Tuesday, February 28, 2012

Meal Planning 101


Meal Planning 101... or at least my take on it.

I was recently visiting one of my favorite blog posts over at Crockpot365: a year of slow cooking: Slow Cooking During a Recession. In this post she lists the "top 10 ways that you can save money right this minute by slow cooking." The first 4 are things I TOTALLY swear by:


"1) Plan your meals. Seriously. 
2) Use dried beans. They are filling, nutritious, freeze well, and are CHEAP.  
3) Make your own yogurt. Yup, in the slow cooker. It totally works. 
4) Make your own granola. Granola is wickedly expensive, and can be laden with preservatives and artificial sweeteners. "

Now, go over there and read the rest of the post... go on. Now. I'll wait.


Are you back? Good.

I had been planning blog posts on all 4 of these things, so be watching upcoming posts for recipes for home-made yogurt, granola, and a dry bean tutorial.... [edit, those are up, see the links on the list items above.] But today I was planning to post about how we do meal planning at our house, and her old top ten just fit in so well with that. :)

Chicken & Dumplings


I have been meal planning for over a year now, and I will tell you, it has saved me almost 40% on my grocery bill, if not more. I currently spend $100 a week on groceries for our family of 6, which works out to about 80 cents per plate, assuming 3 meals a day. If any of you have a 10 year old son like mine, you know three meals a day is underestimated. :) Here's one of my favorite frugal blogs to read about how to stream-line your grocery budget. Please follow her blog, you'll be glad you did.

We get paid twice a month, so I do my meal planning in two-week chunks, and then I do all the shopping for those meals (since most things have at least a two week shelf life) in one day, and then I do not go back to the store for two weeks.
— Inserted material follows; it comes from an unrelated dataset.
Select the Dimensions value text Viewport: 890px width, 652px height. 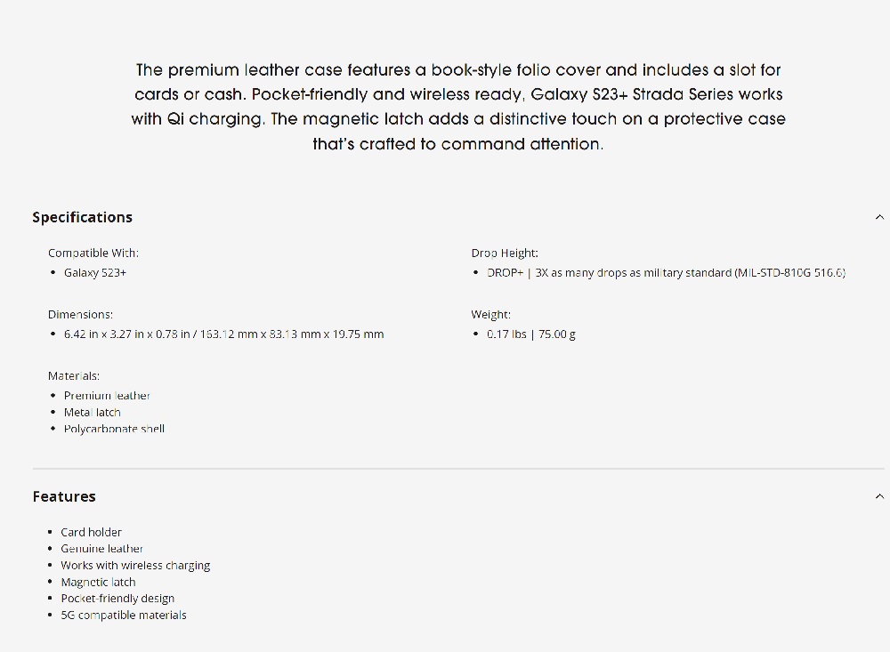223,334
This not only saves me on gas, and keeps me from extra impulse purchases on subsequent shopping trips, but it REALLY saves me on sanity. Planning the meals and planning the shopping goes hand-in-hand.

Preparing to shop, I first take stock of what I have, and make a list. I check the freezer for meat that needs used, or can be used to base a few meals. For example: there's a ham in there, which can be my plan for Sunday dinner, and then the leftovers will be the base for Tuesday's cubed ham and cheesy potatoes... I make sure my pantry staples have enough to go for two more weeks. If there's a lot of baking to do, I may even plan to add more to the supply. (This includes checking the shampoo, toilet paper, dishwasher soap, etc to make sure there's at least enough to make it to the next shopping trip). I also check on my dry food storage, such as dry beans, rice, coffee, pancake mix, etc.
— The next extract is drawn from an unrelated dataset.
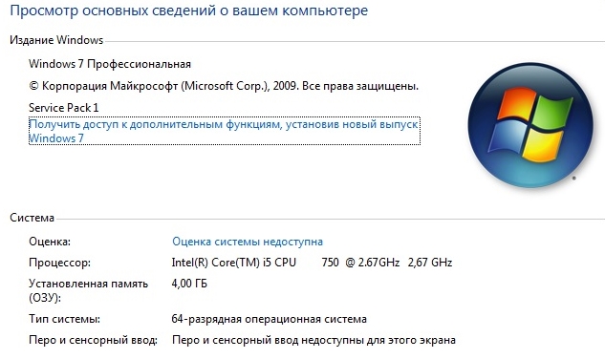Screen dimensions: 605x359
Task: Click the 'Установленная память (ОЗУ):' label
Action: (88, 291)
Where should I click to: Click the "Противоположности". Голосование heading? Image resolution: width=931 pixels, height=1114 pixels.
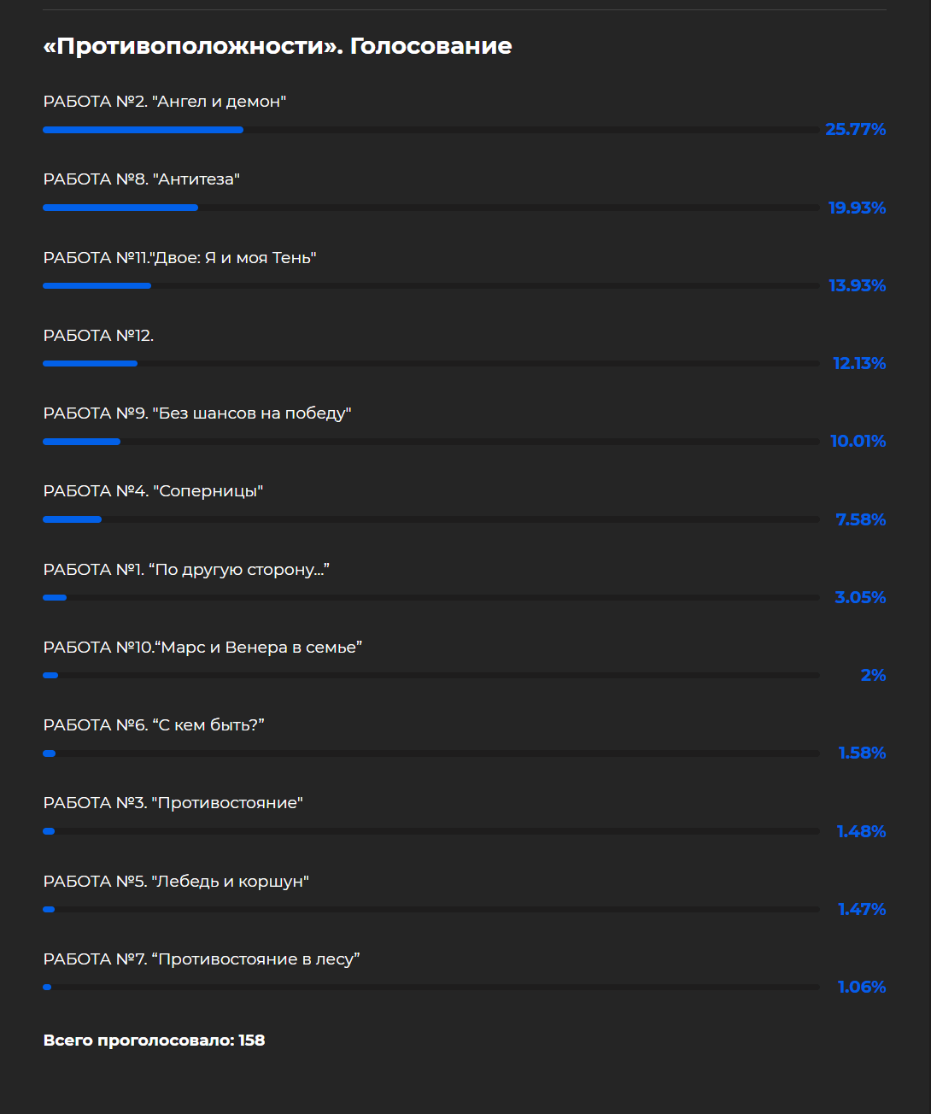(278, 46)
After I know what I have, I begin my list of meals I can make, first: listing the meals I can make with what's on hand:

Ham and broccoli, with dinner rolls
cubed ham and potato casserole
etc...

Then I see what is on sale in the local grocery ads. As a rule, I try and plan my grocery spending around my locally owned grocer's specials. I live in a small rural Nebraska community, so all of the grocery stores, including Walmart, are in a 2 mile vicinity. So it is no sweat to hit both local stores and one big-box store in one shopping trip. And even if that was hard to do, it's only once every two weeks, right? What I've found is that by keeping track of prices I've noticed that the big box store is not always the cheapest, and the quality of my local butcher's meat is well worth any difference. Also, if you hit the local places first, then you can get anything that was on sale and sold out at the small stores while you're at Walmart for your last stop, since they do price match, so take the ads with you. :)

I plan the remaining meals I need to make my list by utilizing the best sales: Since it's nearly March, cabbage and corned beef brisket will likely be on sale, so this would be a good time to include cabbage burgers in the meal plan, and maybe a beef brisket, if I knew a good way to prepare one....
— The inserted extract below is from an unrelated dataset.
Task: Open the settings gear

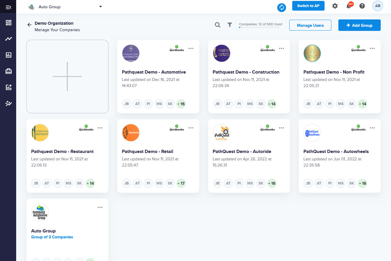Action: point(335,6)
My goal is to list 14 main dish meals, with one third being "Meat and Potato" style and the remaining two-thirds being casseroles and soups. It usually adds up to 5 meat and starch meals, 6 casseroles, and 3 soups. I have found my kids will eat a good hearty soup if they help me cook it (so there's no mystery), and if they don't have soup every day. Soup is SUPER economical. :) Husbands tend to revolt if fed too many casseroles as well. Give the guy a steak or hamburger night. I have yet to meet a guy who didn't LOVE meatloaf.

Here's a list of my meal plan from January:

Pizza (home-made)
Beef Chili
Chicken & Dumplings (or Chicken noodle soup)
Shepherd's Pie
Taco Salad
Ham and baked potatoes
Cheesy Ham & potatoes with broccoli
Roast Chicken and veggies
White Chicken Chili
Cabbage Burgers
Meatloaf and Mashed potatoes
Spaghetti
Enchilada Casserole
Chicken Alfredo w/Broccoli

 Even if your list looks nearly the same every two weeks, it's ok! Most families don't get tired of a meal they only see twice in a month. It is also perfectly acceptable to have one day marked "leftovers" if your family will eat them. If not, re-invent them. (see #8 on the fore-mentioned top-ten list; you did go read the whole thing, didn't you?)

After making a list of favorite family meals I insert them onto a blank printed calender. This can be made with a ruler and scrap paper, or you can print one you find online, just use google images and search for the month/year you want. I make sure to pencil in any major family activities that will affect meal-times or my preparation time. Like Farmer's Market Saturdays are days I plan on pulling something simple from the freezer, or having something in the crock-pot, so I'm not having to cook after a long busy farmer's market.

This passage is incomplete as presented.